Review: Solo

Solo poster

Ever since its inception, the Star Wars brand has been synonymous with science-fiction, and a great influence on the many films that proceeded it. Today, that same franchise finds itself being outclassed, unable to match the awe offered by the competition. Even so, its lesser releases still possess the ability to enliven, much like this example.

Years before he became the cocky-yet-affable hero of the Rebellion, a young Han Solo (Alden Enrenreich) was an orphan with no place to call home and only his girlfriend Qi’ra (Emilia Clarke) for support. Hoping to lead a better life, the two bribe their way into a transit centre run by the Empire – the evil government that rules the galaxy – only to be separated once they enter. Having now lost everything, Han applies to become a pilot for the Imperial forces, and is promised a place at the Empire’s training academy.

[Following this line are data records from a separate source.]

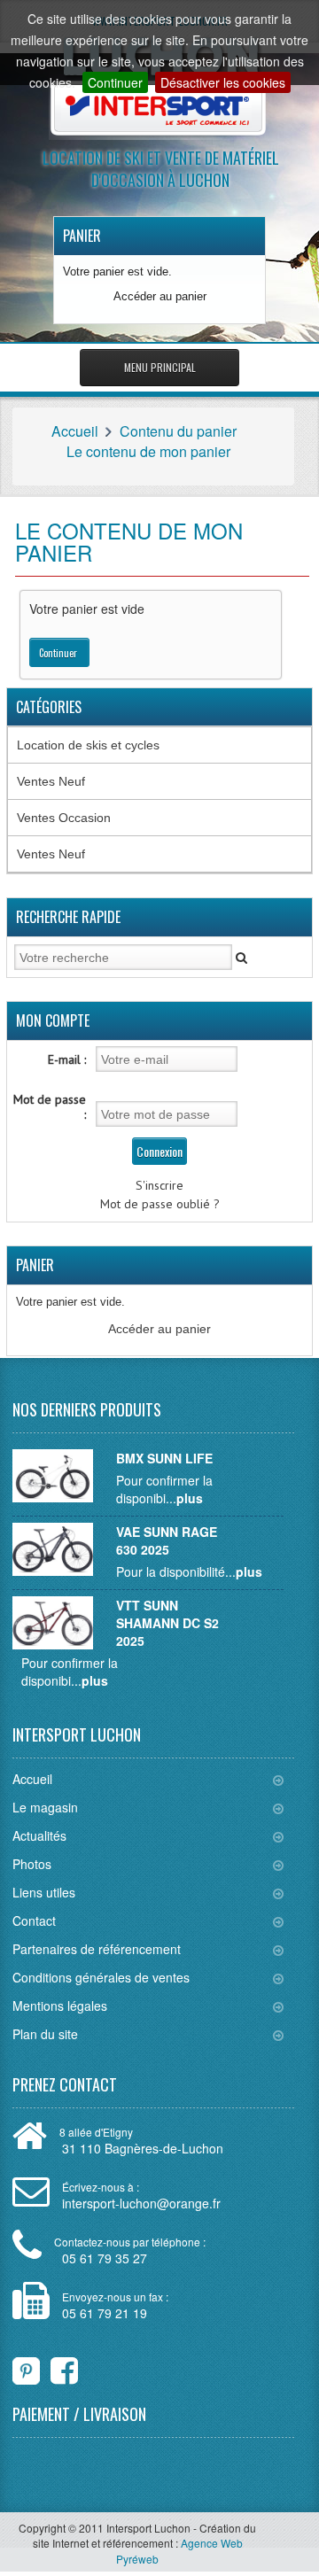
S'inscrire (159, 1185)
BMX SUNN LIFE (164, 1458)
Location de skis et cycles (88, 745)
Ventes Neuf (51, 781)
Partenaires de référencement (96, 1949)
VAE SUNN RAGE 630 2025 (166, 1540)
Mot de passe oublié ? (160, 1204)
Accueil (74, 431)
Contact (34, 1920)
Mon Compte (52, 1020)
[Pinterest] (26, 2366)
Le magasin (45, 1807)
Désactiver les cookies (222, 82)
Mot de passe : (49, 1107)
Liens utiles (43, 1892)
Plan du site (45, 2034)
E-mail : (67, 1059)
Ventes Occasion (64, 818)
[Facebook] (53, 2366)
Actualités (39, 1835)
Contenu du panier (178, 431)
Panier (82, 235)
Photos (31, 1864)
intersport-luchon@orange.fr (141, 2203)
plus (189, 1498)
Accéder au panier (159, 296)
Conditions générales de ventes (101, 1977)
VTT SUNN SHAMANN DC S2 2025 (167, 1622)
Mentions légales (59, 2005)
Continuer (115, 82)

Cut to three years later, and Han is now a foot soldier for the Empire on a war-torn planet, a role which he tries to desert, only to be imprisoned for doing so. Whilst incarcerated, he meets his future co-pilot and pal Chewbacca (Joonas Suotamo) – a tall, hairy animal who communicates only through growls – who helps him to escape. Soon after, they are offered refuge by fellow deserter and smuggler Tobias Beckett (Woody Harrelson) in exchange for their help on his next mission.

Solo: A Star Wars Story (to give the film its full title) is the second feature film to appear as part of an expanded universe, a vision which began with Gareth Edwards’ Rogue One approximately eighteen months ago. To craft the franchise’s second Story, Phil Lord and Christopher Miller were hired as directors, only to be fired partway through production because of “creative differences”. Industry veteran Ron Howard was appointed as their replacement, promising a film closer in tone to the other Star Wars instalments.

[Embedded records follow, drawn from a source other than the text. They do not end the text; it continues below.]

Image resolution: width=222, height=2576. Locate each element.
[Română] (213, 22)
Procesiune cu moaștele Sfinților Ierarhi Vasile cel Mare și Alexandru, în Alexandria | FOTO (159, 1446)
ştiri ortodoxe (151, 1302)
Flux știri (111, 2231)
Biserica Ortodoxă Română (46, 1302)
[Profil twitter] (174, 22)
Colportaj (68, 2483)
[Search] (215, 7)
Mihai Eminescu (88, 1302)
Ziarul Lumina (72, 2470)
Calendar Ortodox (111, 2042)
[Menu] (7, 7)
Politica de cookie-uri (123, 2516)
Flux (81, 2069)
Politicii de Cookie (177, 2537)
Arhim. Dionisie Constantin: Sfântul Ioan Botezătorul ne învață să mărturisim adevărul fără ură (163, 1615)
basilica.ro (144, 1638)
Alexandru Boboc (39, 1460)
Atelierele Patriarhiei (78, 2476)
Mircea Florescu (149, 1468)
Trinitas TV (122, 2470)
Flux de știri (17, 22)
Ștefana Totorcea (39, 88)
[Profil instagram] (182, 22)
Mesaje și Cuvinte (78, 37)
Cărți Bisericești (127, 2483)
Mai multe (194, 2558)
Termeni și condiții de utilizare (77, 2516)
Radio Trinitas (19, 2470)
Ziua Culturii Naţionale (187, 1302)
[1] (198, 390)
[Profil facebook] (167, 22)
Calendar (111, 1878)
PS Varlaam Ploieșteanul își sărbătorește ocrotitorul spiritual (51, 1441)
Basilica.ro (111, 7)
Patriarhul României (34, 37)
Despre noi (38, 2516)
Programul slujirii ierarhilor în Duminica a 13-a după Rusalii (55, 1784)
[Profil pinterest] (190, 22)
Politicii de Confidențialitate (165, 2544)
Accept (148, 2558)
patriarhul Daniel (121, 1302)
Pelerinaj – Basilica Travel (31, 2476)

In actuality, the finished product feels more akin to an interplanetary Western, with stand-offs, gunfights, chase scenes and a train robbery (of sorts) all contributing to this sense – the only thing missing from these set pieces is a horse. With that said, Solo remains a sci-fi film at heart, complete with holograms, lasers and spaceships, including the most iconic spaceship in cinematic history, the Millennium Falcon, which gets to partake in the much-fabled Kessel Run.

Another element that aligns with the spirit of Star Wars is Alden Ehrenreich as Han Solo. Ehrenreich’s casting was, along with the firing of Lord and Miller, a major point of contention during production, with multiple outlets reporting that several acting coaches had been employed to help Ehrenreich with his performance. If these reports are true, then the producers made a good investment, because Ehrenreich is nothing but charming and convincing in Solo, with shades of Harrison Ford to be found in his portrayal.

Solo - Glover
The utterly-smooth Lando Calrissian (Donald Glover) in Solo

Similar remarks could be made about Donald Glover, who portrays a younger version of Lando Calrissian – a role originally played by Billy Dee Williams. Glover’s delivery and mannerisms mimic those of his predecessor, occasionally adding his own flourishes to make the character his own. He’s easily the most likeable and memorable member of the supporting cast, if only because none of the other characters share his levels of charisma – the one who comes closest is L3-37, a droid voiced by Phoebe Waller-Bridge.

Elsewhere in Solo, things are pretty mundane. Ron Howard’s direction is solid, blemished only by some odd pacing in the first act; composer John Powell has concocted a score reminiscent of John Williams’ earliest work, though lacking in grandeur; and it isn’t until the Kessel Run that events truly become tense. While the film possesses no major flaws, one would hope that a prestigious brand like Star Wars would have an end product of a slightly grater calibre.

Solo: A Star Wars Story has taken the tropes of a Western and creatively applied them to George Lucas’ imaginative science-fiction property. It may not succeed in outshining the competition, but it does triumph in channelling the spirit of a much-adored franchise – especially when it comes to two of its most celebrated characters.